Jacqui Cooper

Personal information
- Born: 6 January 1973 (age 53) Melbourne, Australia
- Height: 176 cm (5 ft 9 in)
- Weight: 65 kg (143 lb)
- Website: jacquicooper.com

Sport
- Country: Australia
- Sport: Freestyle skiing
- Event: Aerials

Medal record
Women's freestyle skiing
Representing Australia
FIS Freestyle World Ski Championships
| Gold medal – first place | 1999 Meiringen-Hasliberg | Aerials |
| Bronze medal – third place | 2007 Madonna di Campiglio | Aerials |
| Bronze medal – third place | 2009 Inawashiro | Aerials |

= Jacqui Cooper =

Australian freestyle skier

Jacqueline Cooper (born 6 January 1973) is an Australian motivational speaker and retired freestyle skier.

==Skiing career==
Cooper started skiing aerials at age 16 and was on the Australian team for 20 years. During her career she had many injuries, including a shattered knee, elbow, hip, shoulder and a broken back.

She finished in sixteenth place at the 1994 Winter Olympics and crashed out of the qualification round at the 1998 Winter Olympics. At the Salt Lake Winter Games in 2002, the three-time world champion was a favourite to win gold, but a training accident the week before those games shattered her knee. Teammate Alisa Camplin would win the gold for Australia.
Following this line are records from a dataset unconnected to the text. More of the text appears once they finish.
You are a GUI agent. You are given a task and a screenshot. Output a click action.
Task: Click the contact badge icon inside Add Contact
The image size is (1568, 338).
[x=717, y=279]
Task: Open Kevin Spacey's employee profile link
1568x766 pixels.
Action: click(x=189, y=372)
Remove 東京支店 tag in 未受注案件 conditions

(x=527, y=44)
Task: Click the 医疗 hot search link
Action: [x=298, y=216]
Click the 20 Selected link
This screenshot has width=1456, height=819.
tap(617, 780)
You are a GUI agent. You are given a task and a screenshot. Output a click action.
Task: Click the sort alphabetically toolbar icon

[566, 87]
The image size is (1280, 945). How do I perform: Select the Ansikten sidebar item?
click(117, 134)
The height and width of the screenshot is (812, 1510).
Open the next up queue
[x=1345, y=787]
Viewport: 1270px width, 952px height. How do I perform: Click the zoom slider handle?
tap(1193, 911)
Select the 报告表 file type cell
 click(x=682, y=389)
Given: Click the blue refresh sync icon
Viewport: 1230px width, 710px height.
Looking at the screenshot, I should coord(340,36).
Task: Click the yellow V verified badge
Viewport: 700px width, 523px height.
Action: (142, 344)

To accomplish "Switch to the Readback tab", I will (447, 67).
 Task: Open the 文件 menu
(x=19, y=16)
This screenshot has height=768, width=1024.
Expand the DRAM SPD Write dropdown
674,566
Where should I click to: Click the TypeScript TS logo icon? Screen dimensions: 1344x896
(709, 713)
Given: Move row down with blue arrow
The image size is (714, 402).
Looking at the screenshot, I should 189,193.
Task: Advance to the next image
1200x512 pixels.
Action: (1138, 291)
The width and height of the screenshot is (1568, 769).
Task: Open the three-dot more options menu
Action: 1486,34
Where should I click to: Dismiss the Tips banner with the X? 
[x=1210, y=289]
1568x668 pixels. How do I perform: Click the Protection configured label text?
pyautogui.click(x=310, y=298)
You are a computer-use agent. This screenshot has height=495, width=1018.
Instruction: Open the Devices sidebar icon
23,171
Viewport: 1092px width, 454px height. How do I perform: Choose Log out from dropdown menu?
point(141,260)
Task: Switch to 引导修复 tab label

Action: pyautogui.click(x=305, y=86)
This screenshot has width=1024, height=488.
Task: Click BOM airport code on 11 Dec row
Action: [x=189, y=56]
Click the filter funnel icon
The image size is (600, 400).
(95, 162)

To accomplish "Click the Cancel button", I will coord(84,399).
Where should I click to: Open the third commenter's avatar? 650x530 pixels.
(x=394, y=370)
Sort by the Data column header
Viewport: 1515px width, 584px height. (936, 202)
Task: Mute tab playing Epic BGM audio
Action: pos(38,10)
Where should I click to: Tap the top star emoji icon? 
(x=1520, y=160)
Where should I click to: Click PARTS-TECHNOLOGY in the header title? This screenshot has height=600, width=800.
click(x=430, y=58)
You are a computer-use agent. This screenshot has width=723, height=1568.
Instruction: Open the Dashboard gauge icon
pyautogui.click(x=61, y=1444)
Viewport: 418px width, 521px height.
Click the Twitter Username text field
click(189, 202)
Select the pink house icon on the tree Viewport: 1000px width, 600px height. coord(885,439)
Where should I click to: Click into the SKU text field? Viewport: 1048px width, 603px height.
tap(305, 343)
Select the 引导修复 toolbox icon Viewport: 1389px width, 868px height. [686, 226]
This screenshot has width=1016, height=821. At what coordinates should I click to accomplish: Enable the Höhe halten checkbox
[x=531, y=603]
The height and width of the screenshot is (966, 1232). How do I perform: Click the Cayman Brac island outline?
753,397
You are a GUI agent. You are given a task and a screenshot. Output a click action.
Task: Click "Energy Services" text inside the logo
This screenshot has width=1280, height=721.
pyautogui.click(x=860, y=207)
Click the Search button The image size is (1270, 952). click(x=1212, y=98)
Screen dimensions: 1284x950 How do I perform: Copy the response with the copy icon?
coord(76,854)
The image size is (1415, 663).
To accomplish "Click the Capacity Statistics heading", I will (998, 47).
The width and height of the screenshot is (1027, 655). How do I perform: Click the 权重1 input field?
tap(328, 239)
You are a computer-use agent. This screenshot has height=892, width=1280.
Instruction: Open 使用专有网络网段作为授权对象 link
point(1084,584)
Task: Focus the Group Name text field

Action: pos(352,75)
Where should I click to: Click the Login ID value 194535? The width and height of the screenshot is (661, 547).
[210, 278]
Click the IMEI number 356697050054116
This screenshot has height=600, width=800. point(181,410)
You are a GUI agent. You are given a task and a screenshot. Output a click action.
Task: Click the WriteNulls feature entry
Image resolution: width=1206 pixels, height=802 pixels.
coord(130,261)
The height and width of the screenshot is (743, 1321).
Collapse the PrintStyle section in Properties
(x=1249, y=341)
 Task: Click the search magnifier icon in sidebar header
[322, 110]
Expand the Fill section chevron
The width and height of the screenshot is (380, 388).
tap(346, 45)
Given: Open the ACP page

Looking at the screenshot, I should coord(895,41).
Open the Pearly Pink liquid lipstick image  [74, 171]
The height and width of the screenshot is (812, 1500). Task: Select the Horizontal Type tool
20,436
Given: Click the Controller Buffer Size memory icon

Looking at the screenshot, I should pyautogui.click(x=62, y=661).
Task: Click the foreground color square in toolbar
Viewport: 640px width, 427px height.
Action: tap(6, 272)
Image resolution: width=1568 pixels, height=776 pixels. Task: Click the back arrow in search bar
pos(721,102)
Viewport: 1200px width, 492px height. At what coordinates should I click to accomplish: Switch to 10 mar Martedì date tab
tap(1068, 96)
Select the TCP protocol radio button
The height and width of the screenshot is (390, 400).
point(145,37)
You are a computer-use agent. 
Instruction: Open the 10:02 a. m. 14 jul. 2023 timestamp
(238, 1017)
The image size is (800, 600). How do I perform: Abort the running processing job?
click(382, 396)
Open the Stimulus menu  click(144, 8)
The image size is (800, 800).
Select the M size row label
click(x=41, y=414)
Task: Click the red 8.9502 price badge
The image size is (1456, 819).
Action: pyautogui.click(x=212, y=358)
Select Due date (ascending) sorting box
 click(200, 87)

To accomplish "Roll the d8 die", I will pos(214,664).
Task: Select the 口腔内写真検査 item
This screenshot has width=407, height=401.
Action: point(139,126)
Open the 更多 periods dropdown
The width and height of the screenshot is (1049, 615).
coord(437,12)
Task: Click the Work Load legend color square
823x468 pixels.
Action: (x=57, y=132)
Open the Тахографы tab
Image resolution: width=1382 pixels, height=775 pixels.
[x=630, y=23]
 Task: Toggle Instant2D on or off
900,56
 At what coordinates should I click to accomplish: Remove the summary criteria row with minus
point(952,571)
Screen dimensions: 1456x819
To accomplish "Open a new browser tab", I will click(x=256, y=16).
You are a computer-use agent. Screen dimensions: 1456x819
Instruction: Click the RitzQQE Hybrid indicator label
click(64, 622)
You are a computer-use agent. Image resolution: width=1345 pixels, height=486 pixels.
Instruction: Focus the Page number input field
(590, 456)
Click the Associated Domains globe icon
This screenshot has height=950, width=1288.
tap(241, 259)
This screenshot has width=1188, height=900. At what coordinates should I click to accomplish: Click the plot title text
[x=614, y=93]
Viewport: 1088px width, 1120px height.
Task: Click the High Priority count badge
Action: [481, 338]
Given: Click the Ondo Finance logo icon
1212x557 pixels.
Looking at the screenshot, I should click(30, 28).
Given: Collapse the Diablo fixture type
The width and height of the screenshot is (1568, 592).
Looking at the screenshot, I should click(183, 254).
Cooper made her comeback at the 2004 Mount Buller World Aerials, two and a half years after her Salt Lake accident. She won the silver behind fellow Australian Lydia Lassila (née Ierodiaconou). After having a long time off competition, she performed double somersaults, rather than her trademark triples.

At the 2006 Winter Olympics, Cooper entered the final as the favourite, having recorded a world record 213.56 in the qualification round, but she crashed on both jumps.

Cooper won 24 World Cup gold medals, claiming her fifth World Cup title in Inawashiro, Japan.

Cooper was selected for the 2010 Winter Olympics, the first Australian woman to make five Olympic teams, summer or winter.
She finished fifth in that competition. Fellow Australian Lydia Lassila took the gold medal.

==Television appearances==
In 2023, Cooper was a contestant on the Australian reality television show The Summit and was eliminated in the third episode by Brooke Kilowsky.

==Personal life==
Cooper is the mother of three. Her eldest daughter was diagnosed with coeliac disease when at two years old. Cooper is a volunteer ambassador for Coeliac Victoria and Tasmania.